I heard news this week of a Christian brother of my acquaintance who has been given just months to live. Since he is close to my age, the news gives one pause.
As I was thinking about what it must be like to know you will be leaving this life on earth and as I wondered how you prioritize all that you want to say and do to compact it into whatever days remain for you before saying good-bye to those here who are dear, it brought a vivid memory to the forefront of my thinking.

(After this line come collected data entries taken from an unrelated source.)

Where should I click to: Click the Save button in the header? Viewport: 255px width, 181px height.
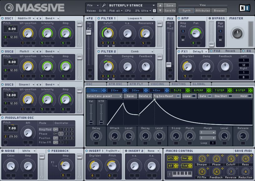tap(169, 5)
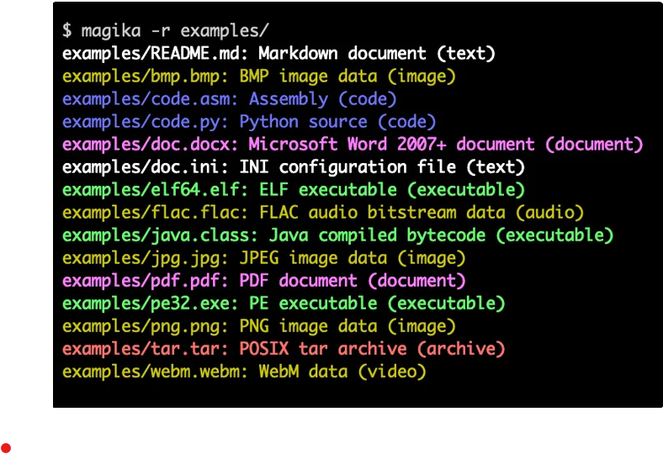Select the examples/doc.docx Microsoft Word line
The width and height of the screenshot is (663, 454).
pyautogui.click(x=353, y=145)
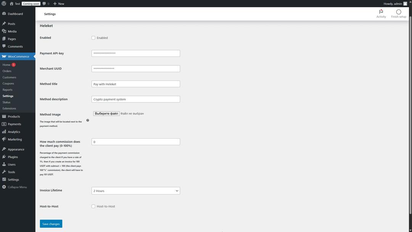Viewport: 412px width, 232px height.
Task: Click the Payment API-key input field
Action: (135, 53)
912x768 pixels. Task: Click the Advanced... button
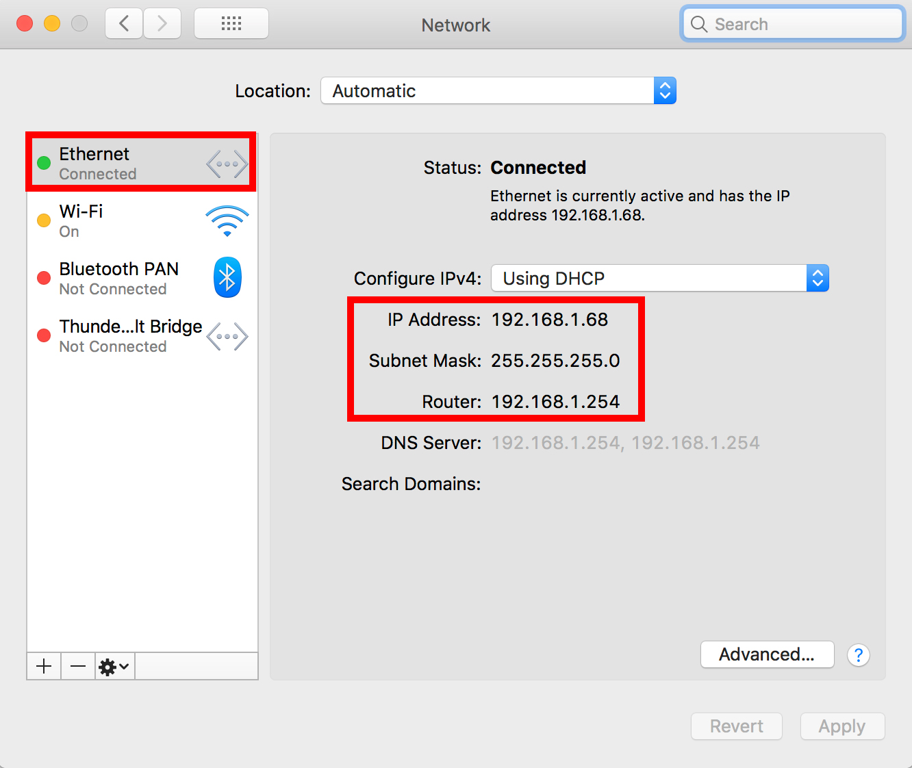coord(767,654)
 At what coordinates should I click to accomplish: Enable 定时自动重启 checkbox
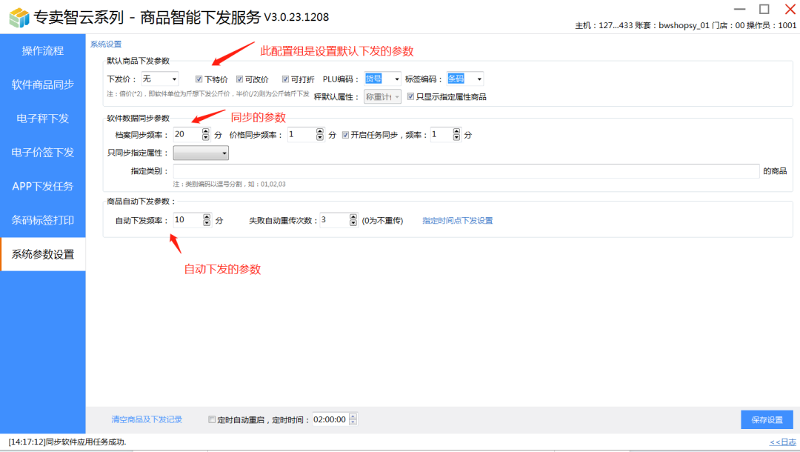click(x=212, y=419)
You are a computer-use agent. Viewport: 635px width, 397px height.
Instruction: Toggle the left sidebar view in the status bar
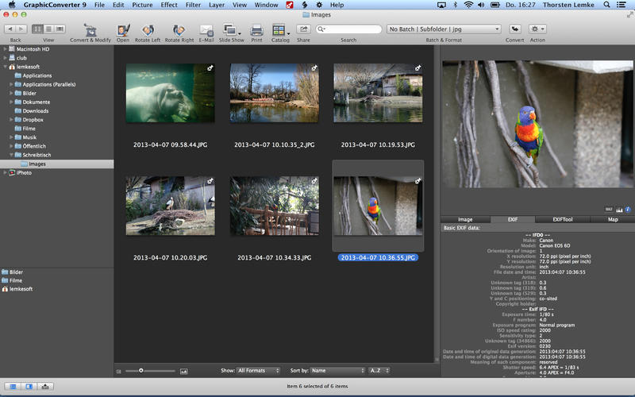pyautogui.click(x=12, y=387)
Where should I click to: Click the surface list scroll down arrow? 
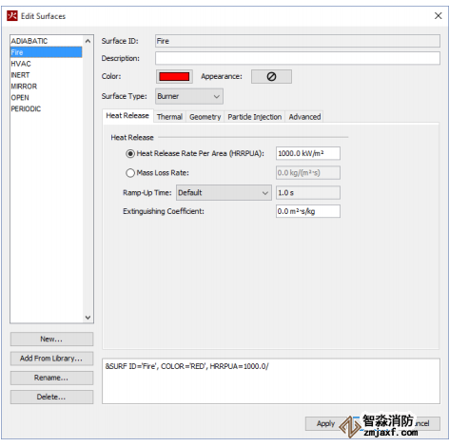tap(88, 318)
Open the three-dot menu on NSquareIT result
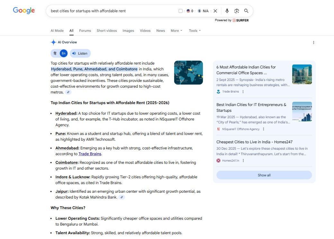This screenshot has width=334, height=239. point(263,129)
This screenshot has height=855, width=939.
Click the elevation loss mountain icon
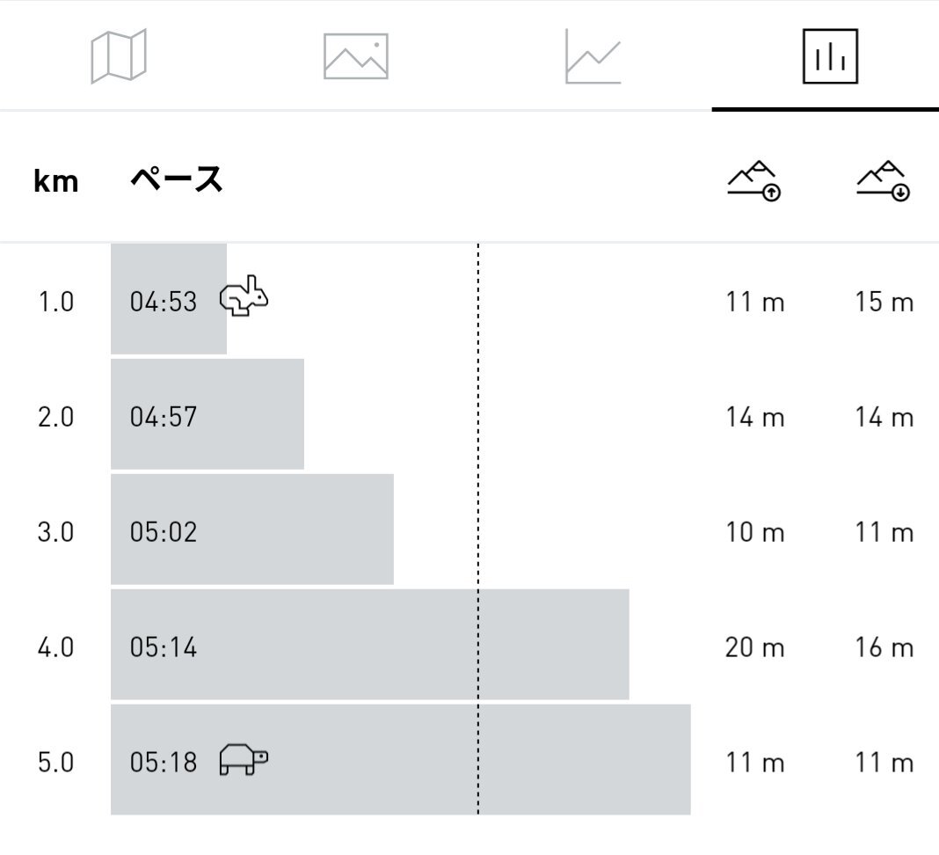tap(884, 181)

When I was a little girl, Mr. Baird was our Rural Bible Mission man. He and his sweet, but frail, wife spent their adult ministry years conducting vacation Bible schools in the summers and release-time Bible classes for school children during the school years. The Bairds owned a “near and dear” spot in the heart of my church family. In addition to supporting them through prayers and finances, every fall our church had a big “harvest dinner” for the express purpose of thanking the Bairds and gifting them with an above-and-beyond financial donation. This annual event was a major occasion–I can remember a number of years when my mom made me a new dress for that night; one year, she even sewed matching clothes for my brother and me–a blue calico vest for him, a dress for me from the same fabric.
There came a time when our church marked the Bairds’ retirement with a special event. People got up in front and shared the various ways their lives had been impacted by this humble husband and wife. At last, it was time for Mr. Baird (we always called him “Mr.” even though he was a full-fledged “Reverend”) to say a few words. He didn’t have a huge eloquent speech. Instead, in typical Mr. Baird style, he said he preferred to say thanks and good-bye (I believe they were moving to Florida in their retirement) in the Vacation Bible School way. Thus he proceded to walk down the steps of the platform, down the aisle, and (this part of the recollection is a little fuzzy) either right out of the building or at the very least back to his seat, all the while singing, and inviting his friends to sing, a chlldren’s song he must have sung hundreds of times over the years:
We’ll never say good-bye in glory,
In the morning, over yonder.
We’ll never say good-bye in glory,
We’ll never say good-bye up there.
It was not as though a door was slamming shut. It was simply a farewell, a ”See you later” moment and, even though I’m sure it made my tears trickle because they always do in such tender moments, it was not the final, gut wrenching of a “the end” kind of good-bye. I don’t know if I ever did see Mr. Baird after that, but I look forward to some great chats in heaven. (I wonder if he remembers the time I got up in front and sang, “Jesus said there’s flies down here (the real words were “Jesus said it’s fine down here…”) but Heaven is better than this.”? I don’t remember that, but my mom tells me it happened in VBS when I was a little girl.)
Farewell…fare-thee-well…It’s just a parting for a little while…that is our hope. I pray my friends can grip the thought of it tightly today even as they are in the grip of the One who is our eternal Hope.